- _Task description_: Identify each line below containing the string "computer" and copy it.

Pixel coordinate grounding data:
● ● ● ●

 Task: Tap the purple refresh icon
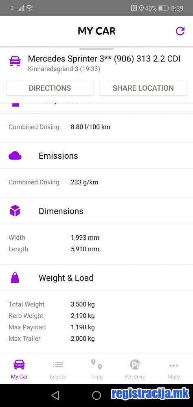tap(180, 31)
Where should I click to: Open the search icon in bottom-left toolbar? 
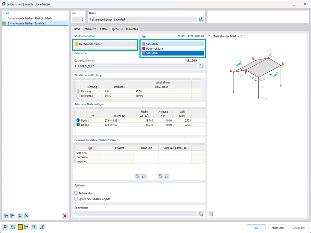point(5,227)
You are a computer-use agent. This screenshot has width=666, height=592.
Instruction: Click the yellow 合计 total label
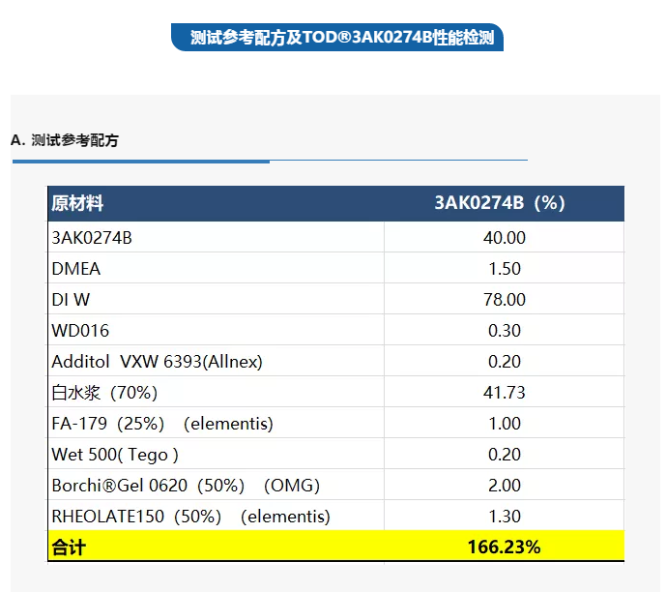(69, 548)
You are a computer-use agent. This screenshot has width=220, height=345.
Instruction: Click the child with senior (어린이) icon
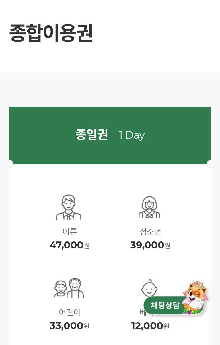click(69, 288)
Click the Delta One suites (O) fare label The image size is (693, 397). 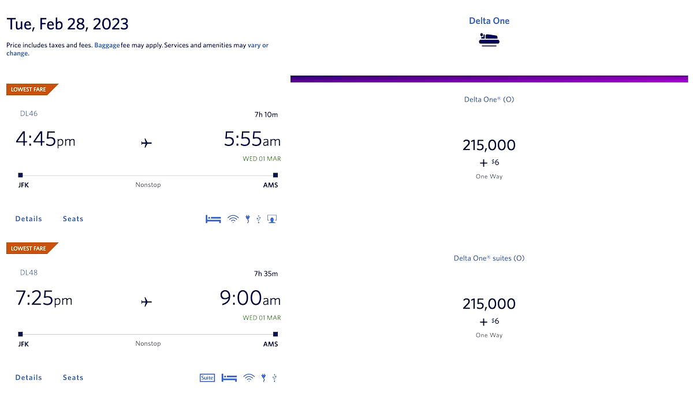(x=489, y=258)
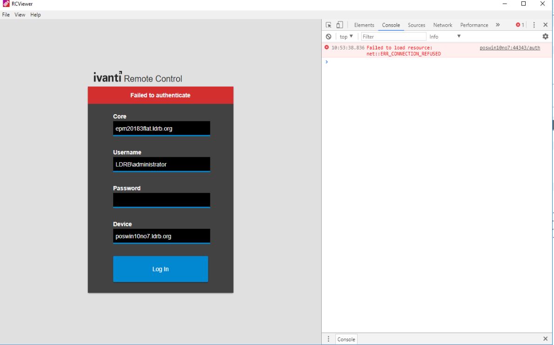This screenshot has width=554, height=345.
Task: Clear the console using the clear icon
Action: click(x=329, y=36)
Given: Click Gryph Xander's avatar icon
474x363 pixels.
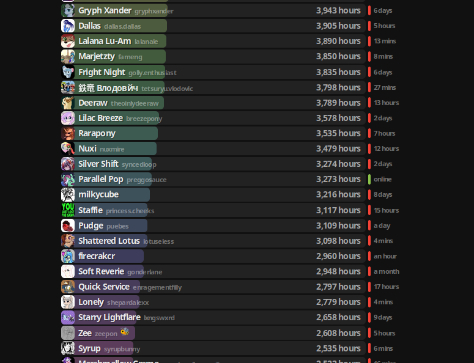Looking at the screenshot, I should pyautogui.click(x=68, y=10).
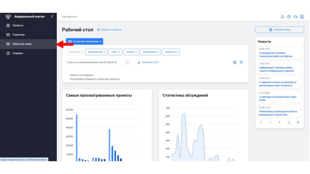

● ● ● ●

- _Task answer_:
You are a computer-use agent. This screenshot has width=666, height=592.
You are a computer-use agent. This screenshot has width=220, height=345.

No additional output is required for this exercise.